L’apostrofo rosa
di “Vin’ a Trani”
Da Adriano Olivetti a Mario Soldati, passando per Molière, Shakespeare ed Hemigway, l'appuntamento di "Vin'a Trani" in punta di naso con Cyrano de Bergerac
Il ritmo disordinato è quello del ‘ticchettio’ di solide macchine da scrivere col nastro inchiostrato nero e rosso, che rimanda all’incessante ascesa del perlage delle migliori bollicine italiane. L’andatura, invece, è quella lenta e posata dell’invecchiamento dei vini nobili o delle pietre secolari, come quelle che segnano l’identità di questa antica città multietnica.
La stessa che cadenzava le scelte coraggiose, attente e coinvolgenti di un grande visionario, Adriano Olivetti, che faceva l’industriale tra le montagne del biellese - circondato dalle colline delle Langhe - ma che sembrava ben saldo sul sagrato della Cattedrale di Trani, con lo sguardo fisso verso un orizzonte largo, profondo e lungimirante che inquadrava quotidianamente un’utopia.
□ □ □
Prosegui il testo su «Vin’ a Trani» partendo subito dopo l’ultima frase riportata. I dati riportati di seguito non hanno alcun legame con il testo su «Vin’ a Trani».

- _Dati disponibili_:
□ □ □
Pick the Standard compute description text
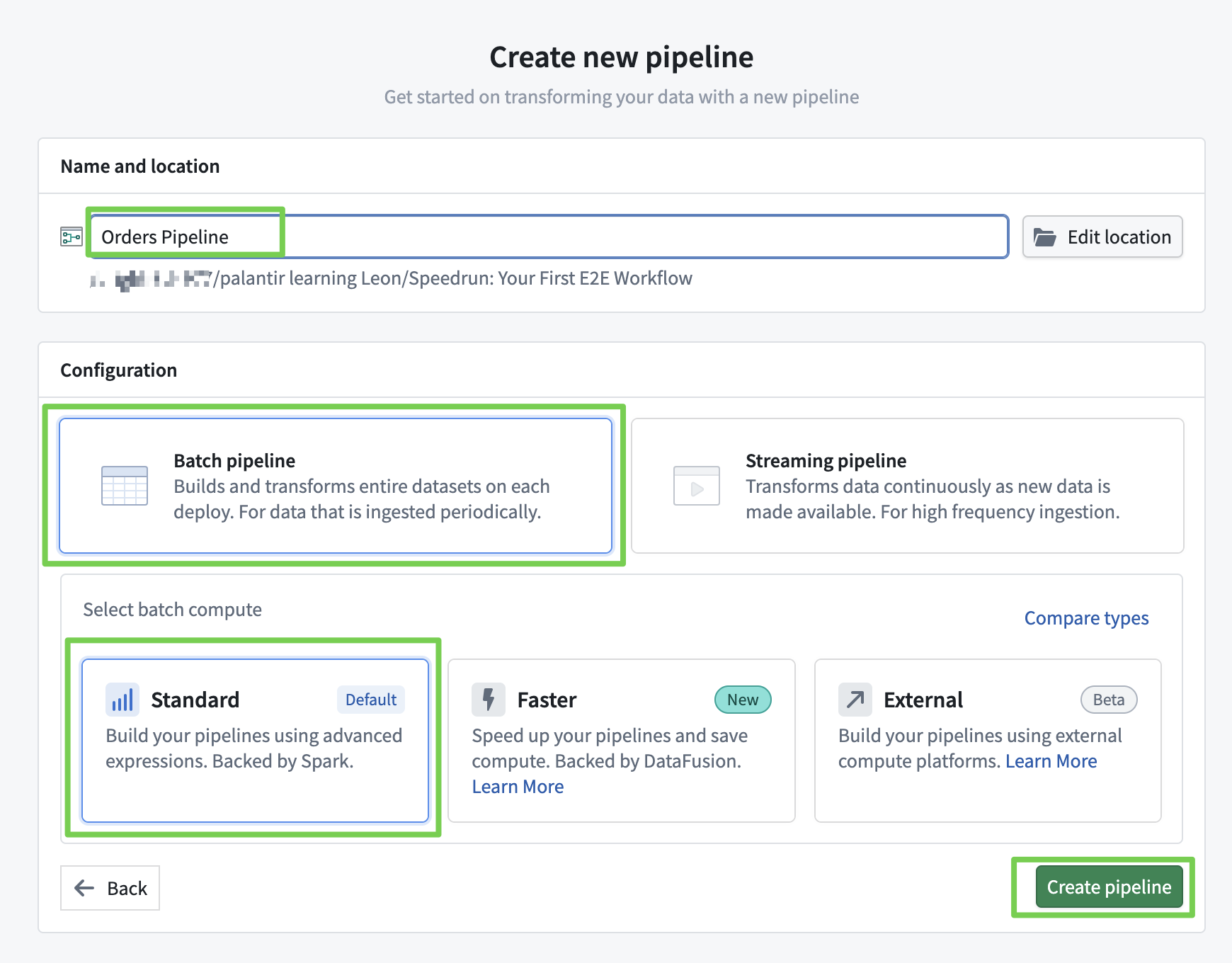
□ □ □
- _Risultato_:
E battuta dopo battuta, in questa atmosfera senza tempo, l'apostrofo rosa di Edmond Rostand diventa la goccia autoctona e sanguigna, per far traboccare di sensazioni ed emozioni il vaso suggestivo della splendida città di Trani, dal terrazzo e dai saloni di Palazzo San Giorgio, sulla darsena più esclusiva di Puglia: di fronte alla meravigliosa Cattedrale romanica sul mare.
Era Galileo Galilei che sottolineava come il vino fosse composto di umore e luce, gli stessi che qui a Trani ti abbracciano e ti travolgono, come i venti del Mediterraneo e che portano con sé l’eco del monito di Charles Baudelaire: “Chi beve solo acqua ha un segreto da nascondere”.
Memento in qualche modo completato e reso più incisivo - qualche decennio più tardi - dalla lente stravagante e arguta di Salvador Dalì, che precisava: “I veri intenditori non bevono vino: degustano segreti”. Una prospettiva artistica inebriante, che affondava le radici nei sedimenti crustacei e letterari - proprio come un buon Nero di Troia - dell’intramontabile William Shakespeare: “Oh tu, invisibile spirito del vino, se proprio non hai alcun nome con cui ti si possa chiamare, lascia pur che ti si chiami col nome del demonio!”
E se la memoria giornalistico-letteraria è legata al trittico macchina da scrivere - calice di vino - Ernest Hemigway, per il quale “Il vino è uno dei maggiori segni di civiltà nel mondo”, è con l’illustre commediografo d’oltralpe, Molière, che funzione e ruolo del vino riacquistano i canoni sociali della convivialità: “Grande è la fortuna di colui che possiede una buona bottiglia, un buon libro e un buon amico”.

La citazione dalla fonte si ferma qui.